(Rows from a dataset)
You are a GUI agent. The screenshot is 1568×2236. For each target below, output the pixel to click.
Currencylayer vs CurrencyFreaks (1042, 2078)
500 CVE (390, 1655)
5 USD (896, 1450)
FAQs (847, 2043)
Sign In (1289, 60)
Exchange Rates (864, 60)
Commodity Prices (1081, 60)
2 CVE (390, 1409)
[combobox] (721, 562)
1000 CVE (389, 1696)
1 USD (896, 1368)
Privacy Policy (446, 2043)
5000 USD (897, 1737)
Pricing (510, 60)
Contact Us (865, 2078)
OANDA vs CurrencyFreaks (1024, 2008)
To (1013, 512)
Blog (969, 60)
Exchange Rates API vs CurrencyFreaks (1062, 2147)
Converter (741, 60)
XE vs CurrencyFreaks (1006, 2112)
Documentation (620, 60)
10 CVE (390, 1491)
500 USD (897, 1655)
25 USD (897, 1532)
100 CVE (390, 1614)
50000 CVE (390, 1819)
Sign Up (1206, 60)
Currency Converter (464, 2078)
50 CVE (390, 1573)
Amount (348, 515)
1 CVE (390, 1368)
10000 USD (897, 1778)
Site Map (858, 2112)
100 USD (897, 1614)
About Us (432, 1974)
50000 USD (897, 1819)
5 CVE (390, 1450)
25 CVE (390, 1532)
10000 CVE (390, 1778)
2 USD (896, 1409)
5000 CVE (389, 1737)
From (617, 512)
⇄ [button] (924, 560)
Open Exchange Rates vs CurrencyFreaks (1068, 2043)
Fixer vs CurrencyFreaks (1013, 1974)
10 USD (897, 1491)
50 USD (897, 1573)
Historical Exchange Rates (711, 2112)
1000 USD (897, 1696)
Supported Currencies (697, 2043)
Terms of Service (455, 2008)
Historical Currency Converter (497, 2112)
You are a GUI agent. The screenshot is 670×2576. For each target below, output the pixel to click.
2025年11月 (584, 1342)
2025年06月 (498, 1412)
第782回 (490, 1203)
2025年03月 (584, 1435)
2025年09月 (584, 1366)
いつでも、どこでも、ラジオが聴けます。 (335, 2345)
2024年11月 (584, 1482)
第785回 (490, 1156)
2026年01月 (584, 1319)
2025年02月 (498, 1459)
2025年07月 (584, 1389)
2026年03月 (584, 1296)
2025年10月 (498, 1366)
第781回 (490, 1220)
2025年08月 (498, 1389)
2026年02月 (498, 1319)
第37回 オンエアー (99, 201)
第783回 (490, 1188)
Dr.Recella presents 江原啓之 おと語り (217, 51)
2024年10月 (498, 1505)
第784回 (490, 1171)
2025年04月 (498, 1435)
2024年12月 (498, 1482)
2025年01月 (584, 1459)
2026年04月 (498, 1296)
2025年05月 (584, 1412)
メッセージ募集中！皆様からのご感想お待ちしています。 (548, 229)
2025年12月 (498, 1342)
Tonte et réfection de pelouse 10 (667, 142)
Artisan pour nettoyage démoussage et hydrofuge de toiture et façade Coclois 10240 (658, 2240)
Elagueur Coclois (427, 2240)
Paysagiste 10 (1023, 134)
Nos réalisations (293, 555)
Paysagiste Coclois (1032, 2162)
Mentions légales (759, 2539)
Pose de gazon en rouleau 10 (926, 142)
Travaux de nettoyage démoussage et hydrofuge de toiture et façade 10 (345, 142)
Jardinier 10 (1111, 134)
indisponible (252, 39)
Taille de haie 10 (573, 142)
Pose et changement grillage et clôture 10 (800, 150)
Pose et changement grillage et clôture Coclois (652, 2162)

(GOAL) Reproduce the records above line for line, without changing anything.

(EXPECTED ANSWER)
You are a GUI agent. The screenshot is 1568×2236. For each target below, output the pixel to click.
Currencylayer vs CurrencyFreaks (1042, 2078)
500 CVE (390, 1655)
5 USD (896, 1450)
FAQs (847, 2043)
Sign In (1289, 60)
Exchange Rates (864, 60)
Commodity Prices (1081, 60)
2 CVE (390, 1409)
[combobox] (721, 562)
1000 CVE (389, 1696)
1 USD (896, 1368)
Privacy Policy (446, 2043)
5000 USD (897, 1737)
Pricing (510, 60)
Contact Us (865, 2078)
OANDA vs CurrencyFreaks (1024, 2008)
To (1013, 512)
Blog (969, 60)
Exchange Rates API vs CurrencyFreaks (1062, 2147)
Converter (741, 60)
XE vs CurrencyFreaks (1006, 2112)
Documentation (620, 60)
10 CVE (390, 1491)
500 USD (897, 1655)
25 USD (897, 1532)
100 CVE (390, 1614)
50000 CVE (390, 1819)
Sign Up (1206, 60)
Currency Converter (464, 2078)
50 CVE (390, 1573)
Amount (348, 515)
1 CVE (390, 1368)
10000 USD (897, 1778)
Site Map (858, 2112)
100 USD (897, 1614)
About Us (432, 1974)
50000 USD (897, 1819)
5 CVE (390, 1450)
25 CVE (390, 1532)
10000 CVE (390, 1778)
2 USD (896, 1409)
5000 CVE (389, 1737)
From (617, 512)
⇄ [button] (924, 560)
Open Exchange Rates vs CurrencyFreaks (1068, 2043)
Fixer vs CurrencyFreaks (1013, 1974)
10 USD (897, 1491)
50 USD (897, 1573)
Historical Exchange Rates (711, 2112)
1000 USD (897, 1696)
Supported Currencies (697, 2043)
Terms of Service (455, 2008)
Historical Currency Converter (497, 2112)
You are a GUI agent. The screenshot is 670×2576. For each target below, output the pixel to click.
2025年11月 (584, 1342)
2025年06月 (498, 1412)
第782回 (490, 1203)
2025年03月 (584, 1435)
2025年09月 (584, 1366)
いつでも、どこでも、ラジオが聴けます。 (335, 2345)
2024年11月 (584, 1482)
第785回 (490, 1156)
2026年01月 (584, 1319)
2025年02月 (498, 1459)
2025年07月 (584, 1389)
2026年03月 (584, 1296)
2025年10月 (498, 1366)
第781回 (490, 1220)
2025年08月 (498, 1389)
2026年02月 (498, 1319)
第37回 オンエアー (99, 201)
第783回 (490, 1188)
Dr.Recella presents 江原啓之 おと語り (217, 51)
2024年10月 (498, 1505)
第784回 (490, 1171)
2025年04月 (498, 1435)
2024年12月 (498, 1482)
2025年01月 (584, 1459)
2026年04月 (498, 1296)
2025年05月 (584, 1412)
メッセージ募集中！皆様からのご感想お待ちしています。 (548, 229)
2025年12月 (498, 1342)
Tonte et réfection de pelouse 10 (667, 142)
Artisan pour nettoyage démoussage et hydrofuge de toiture et façade Coclois 10240 (658, 2240)
Elagueur Coclois (427, 2240)
Paysagiste 10 (1023, 134)
Nos réalisations (293, 555)
Paysagiste Coclois (1032, 2162)
Mentions légales (759, 2539)
Pose de gazon en rouleau 10 (926, 142)
Travaux de nettoyage démoussage et hydrofuge de toiture et façade 10 (345, 142)
Jardinier 10 (1111, 134)
indisponible (252, 39)
Taille de haie 10 (573, 142)
Pose et changement grillage et clôture 10 (800, 150)
Pose et changement grillage et clôture Coclois (652, 2162)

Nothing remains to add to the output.